6.7.2023

The Oak Outside My Window

by Torie Wells

Water droplets bounce off the outstretched arms of the decades old oak tree that grows outside my office window, where I write. Despite the cool rain that falls, I push open the paned glass in an attempt to bring the oak closer. The gentle wind makes her fragile new growth dance and sway, like dozens of earrings she’s pulled out of her jewelry box to brighten up her outfit for another spring.   

I look forward to this change in seasons too, feeling it as a creative reset. Much like a spring or fall cleaning of the ideas that have piled up in my mind and in my journal, this change is a prompt to organize those thoughts into sentences, into stories.  

I know some of this renewed focus, renewed reflection, hinges on my obsession with setting and sense of place. Seasons, nature, weather—they all influence our characters and their worlds, their stakes and their conflicts. So why wouldn’t they influence our own lives, our own creativity, too? But as I look at the changing oak tree, I think it may be more than that. More than the shift in time that offers movement to my life, as barren branches sprout young, green leaves that fade into bright, bold orange. It’s more, I think, than the inspiration nature’s art offers, made new with each season. More than her colorful leaves, her hills blanketed in snow, her hopeful growth that arrives overnight, her long, warm summer light that stretches into evening. 

When I’m done going through my journal, I turn to my computer and read about the seasonal change trees undergo. I think there’s an element of nature’s wisdom here that I’m latching onto. Like in autumn, when the most breathtaking parts of the oak tree die and fall away, yet the tree remains, even thrives. She sheds her leaves as she prepares for colder weather, shorter days, ice and snow. She lets go of the pieces that no longer serve a purpose and would just weigh her down, putting her limbs at risk of breaking. I also learn that a special layer of cells grows where the stem of the leaf connects to the tree, cutting one off from the other. A protective scar remains. 
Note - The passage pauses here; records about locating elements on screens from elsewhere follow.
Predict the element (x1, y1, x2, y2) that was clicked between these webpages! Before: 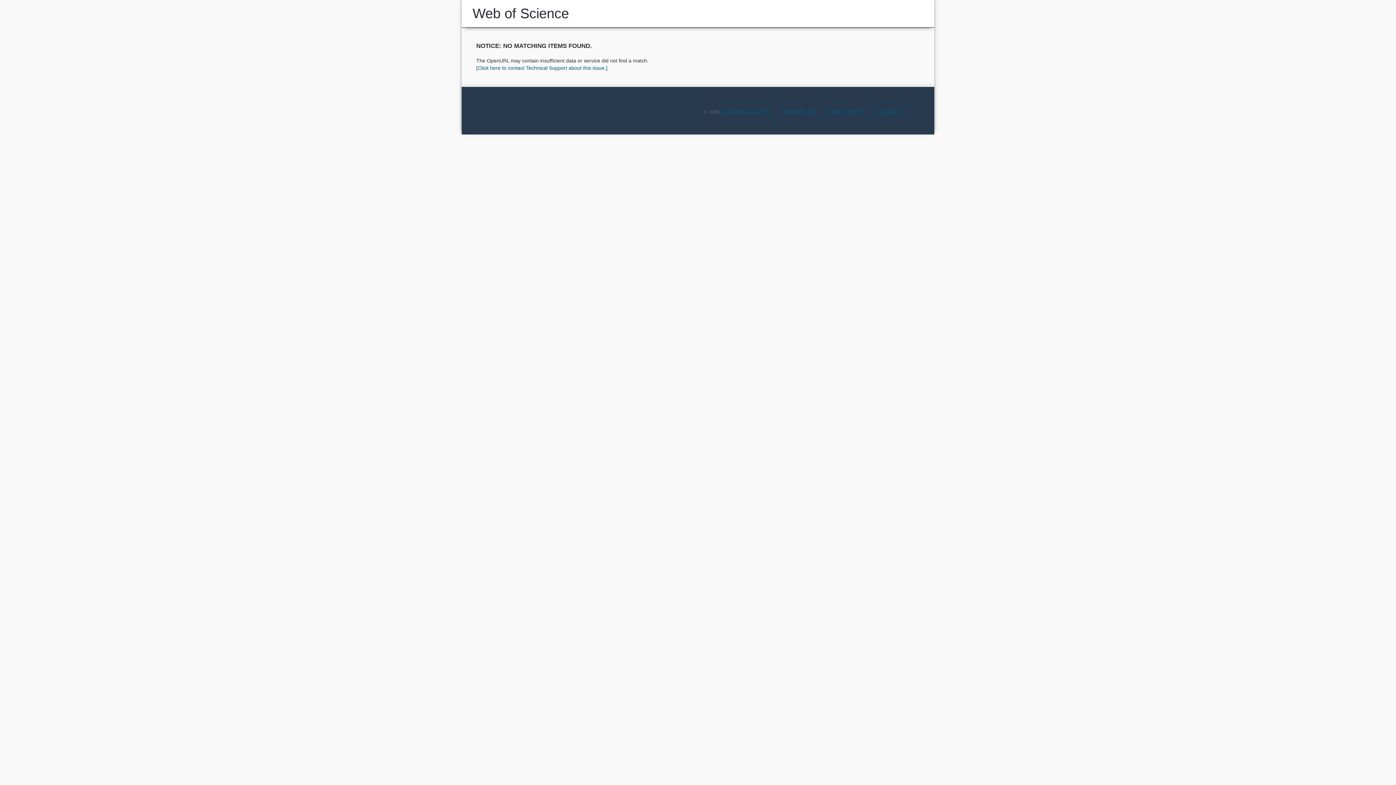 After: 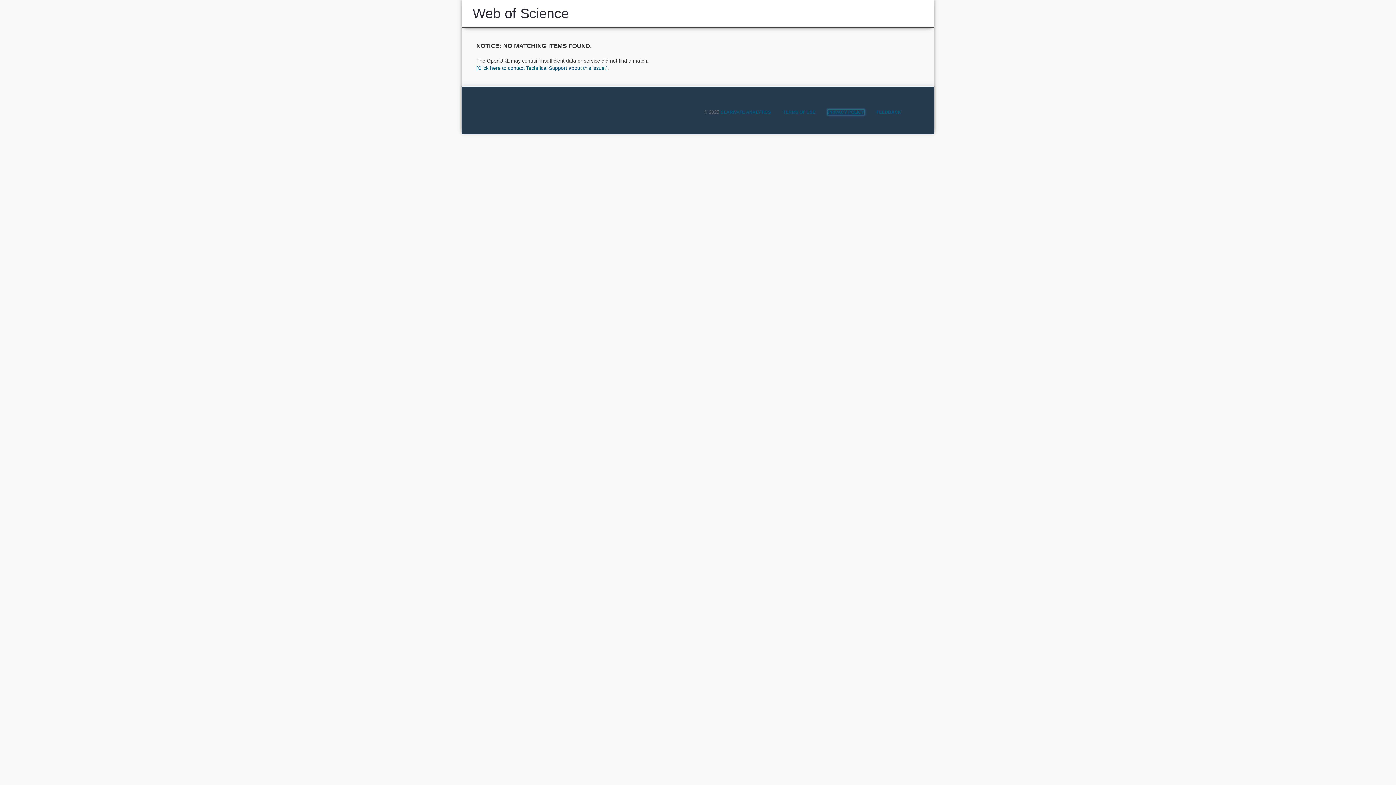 Action: bbox: (828, 109, 864, 114) label: PRIVACY POLICYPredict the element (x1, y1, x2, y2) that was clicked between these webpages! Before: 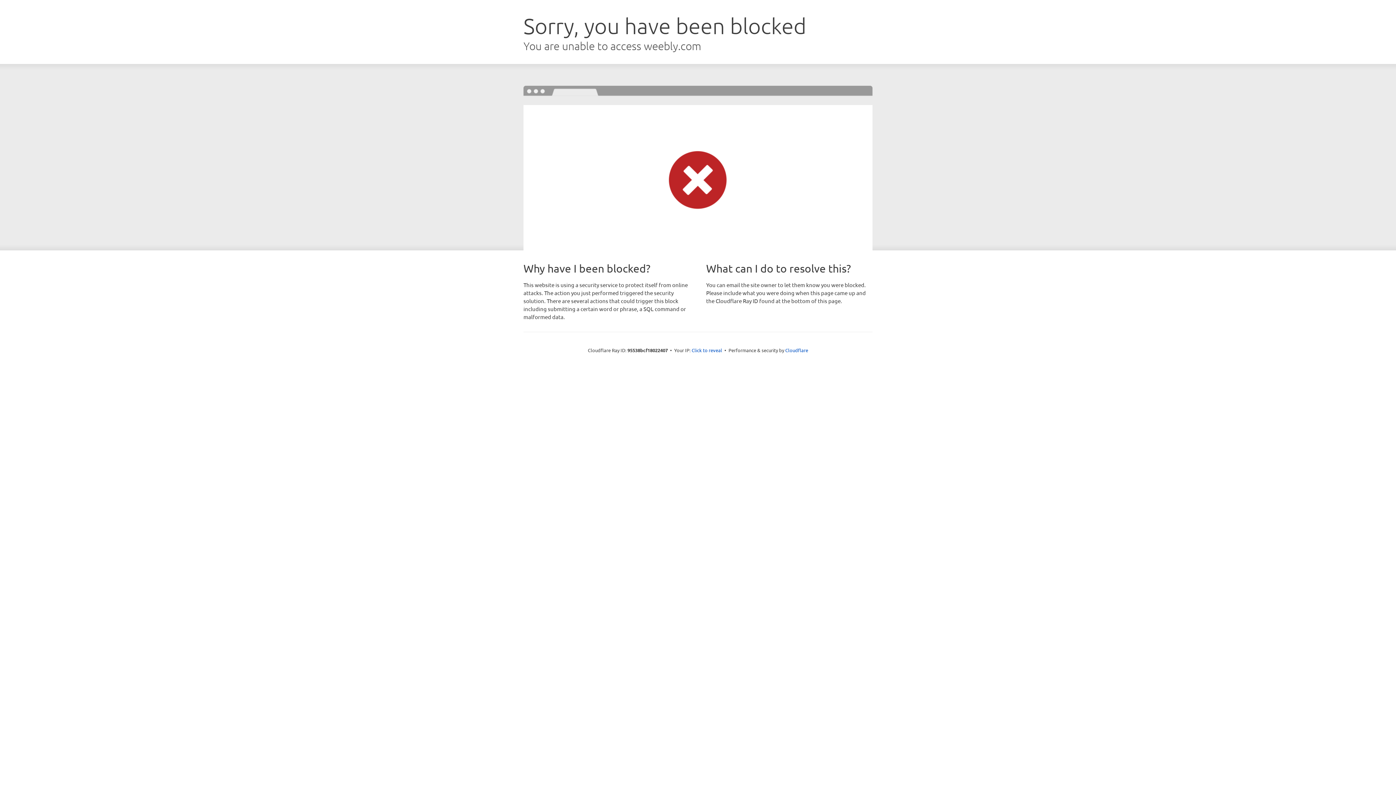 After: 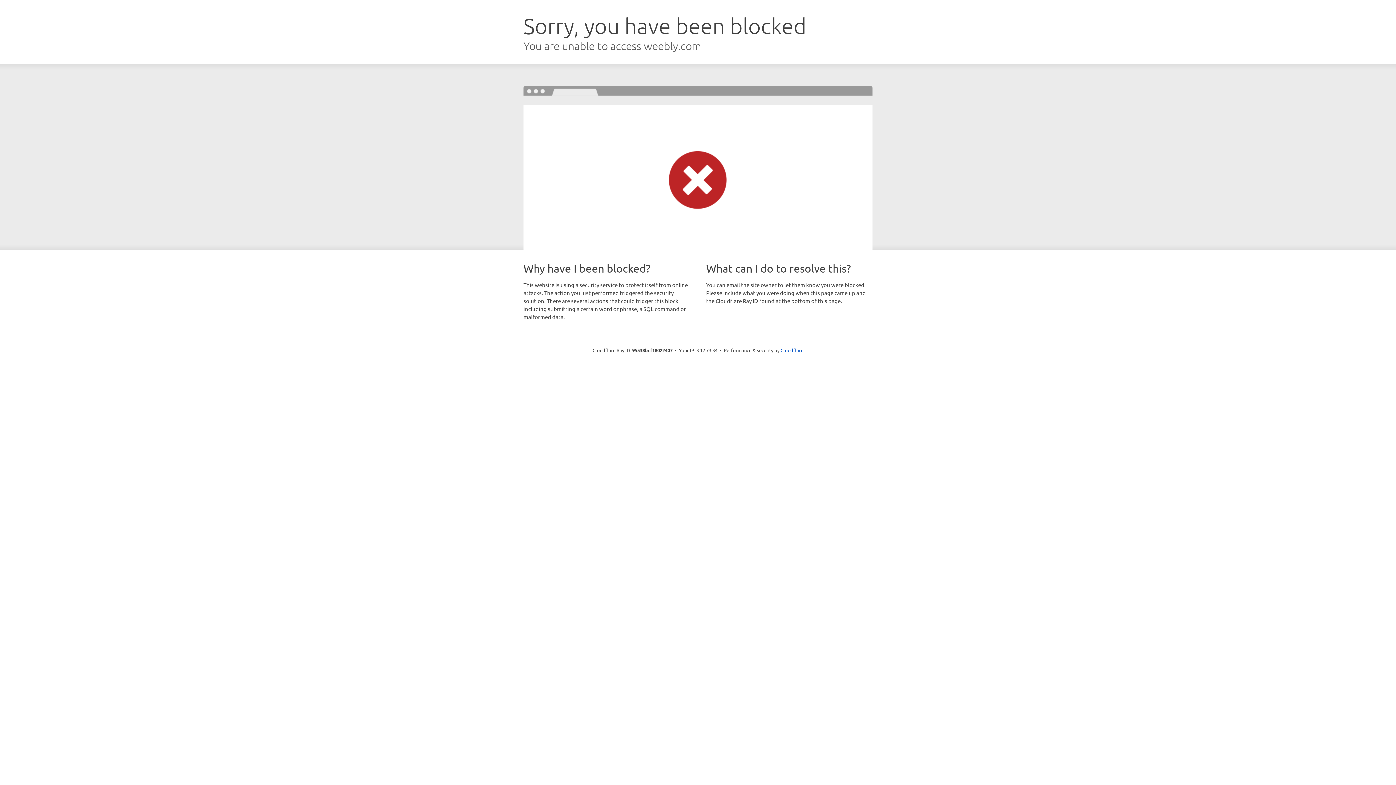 Action: label: Click to reveal bbox: (691, 346, 722, 353)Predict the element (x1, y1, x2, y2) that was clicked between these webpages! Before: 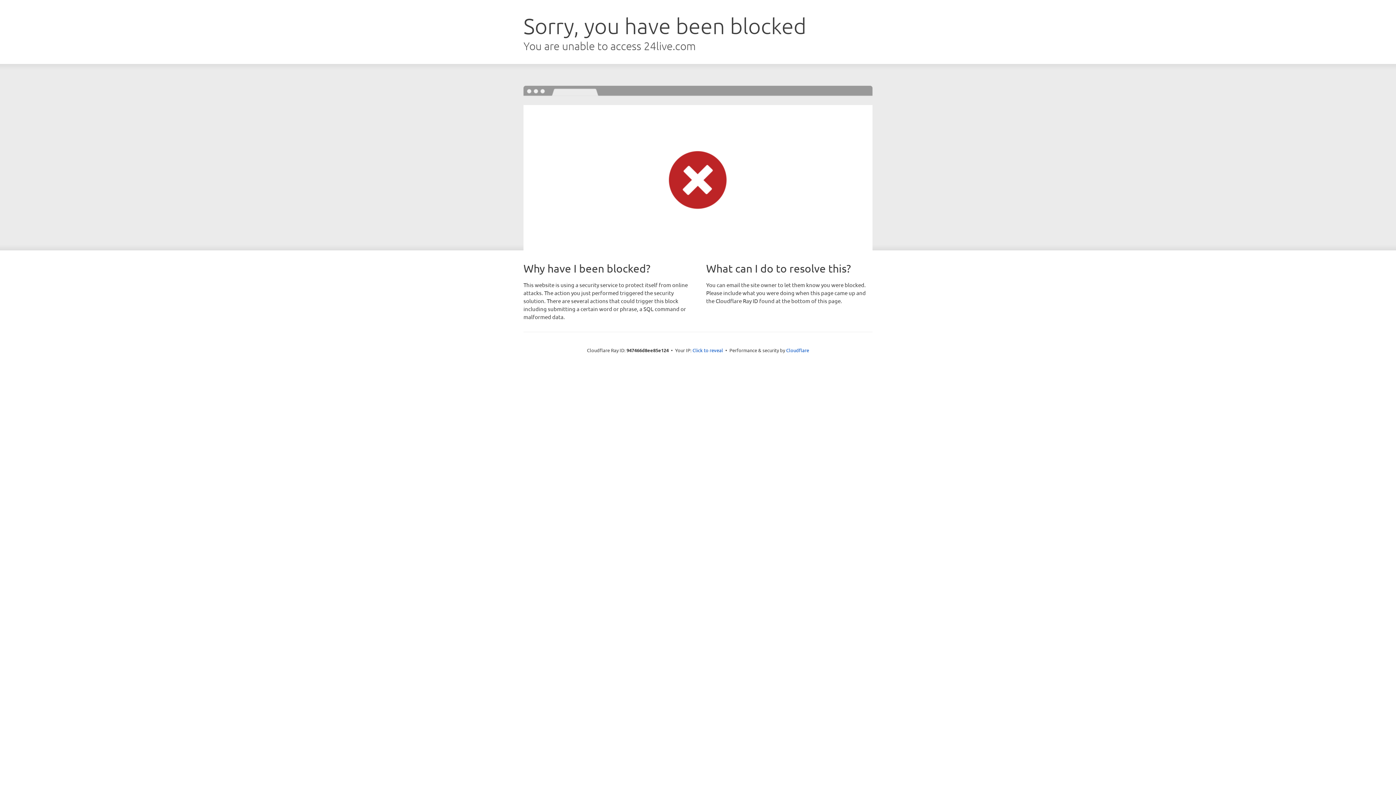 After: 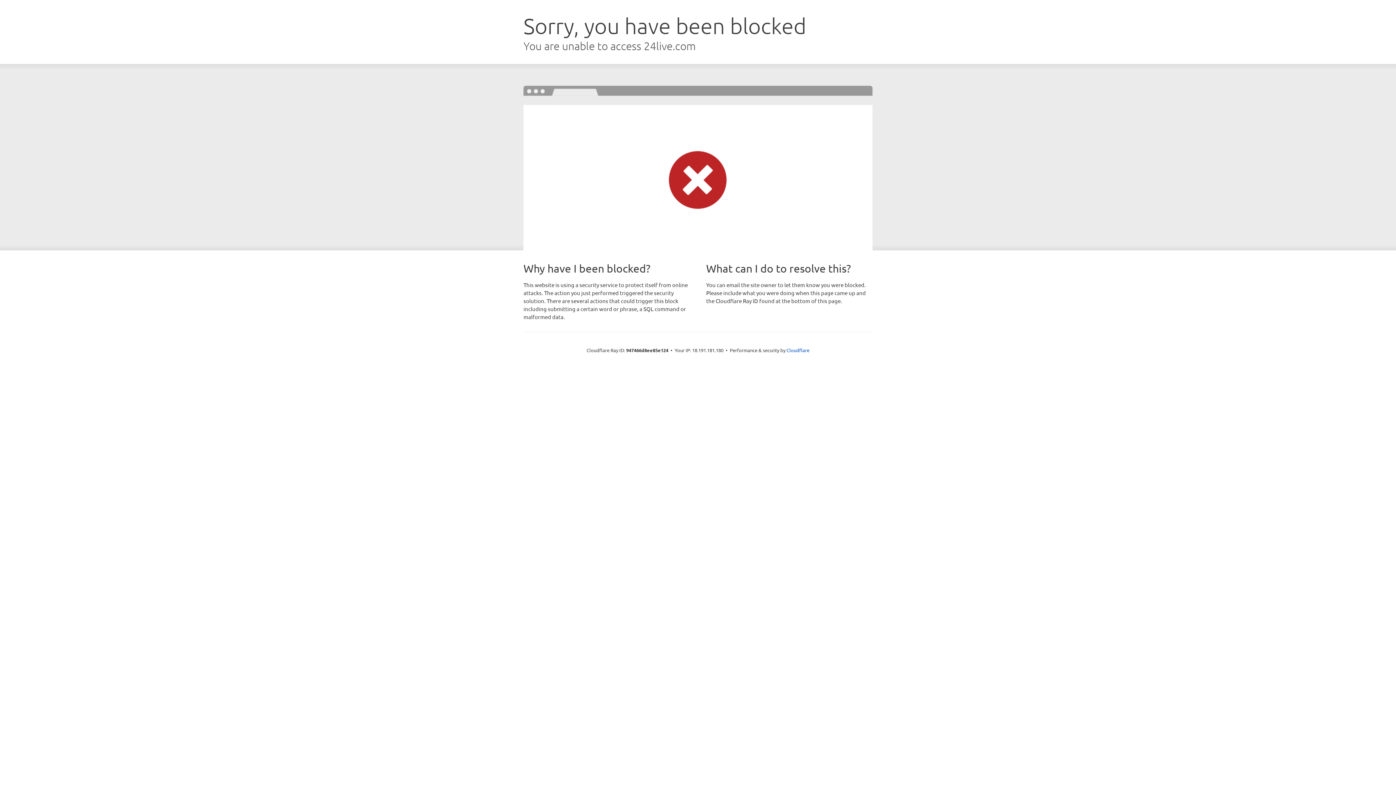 Action: bbox: (692, 346, 723, 353) label: Click to reveal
That the tree has the wisdom to shake off what she no longer needs is instructive. That she allows those pieces to decompose at her base and feed her future is clever. That she has the grace to honor those pieces through vivid beauty feels like an act of gratitude. And it acts as an invitation to take stock of what in my writing no longer serves the whole and let it fall away. I realize I do this when I toss scraps of paper with ideas that no longer inspire me, or slash through prose that is superfluous.

But that work is for autumn, for another season. Right now, nature tells me that spring and then summer are generative. They are a time for creating the prose I may later sift through. The oak held onto her buds throughout the cold months, much like the ideas that have sat within the pages of my notebook or still turn over in my mind. The warmer days have encouraged the buds to open and prepare for a flood of new energy and growth throughout the summer. I feel that energy bubbling up within me too. I feel it in the rising birdsong I’ve yearned for all winter. In the evening sun I’ve waited patiently for through the cold, short days. And in the hopeful irises that slept under the snow and now pop up from their slumber within my garden. 

The oak tree’s spring invites me back outside to explore nature’s newest artwork—like those irises—to take longer walks among the trees, and to sit on a bench in the sun. I’ve learned that in stepping away from my computer and outside my door my writing will flourish. That when my window is open, so is my mind. And I know I’m not alone in these lessons. 

This is a season of creating. A season of searching for and leaning into inspiration. Outside the window where I write, the soft green leaves on the oak tree move in rhythm with the wind as she shows off her newest creations. Now it’s your turn, she says. I place my fingers on top of my keyboard, as my mind begins to dance. 

 


Torie Wells is a writer who recently completed her MA in nonfiction writing at Johns Hopkins University. She reads fiction and nonfiction submissions for The Baltimore Review.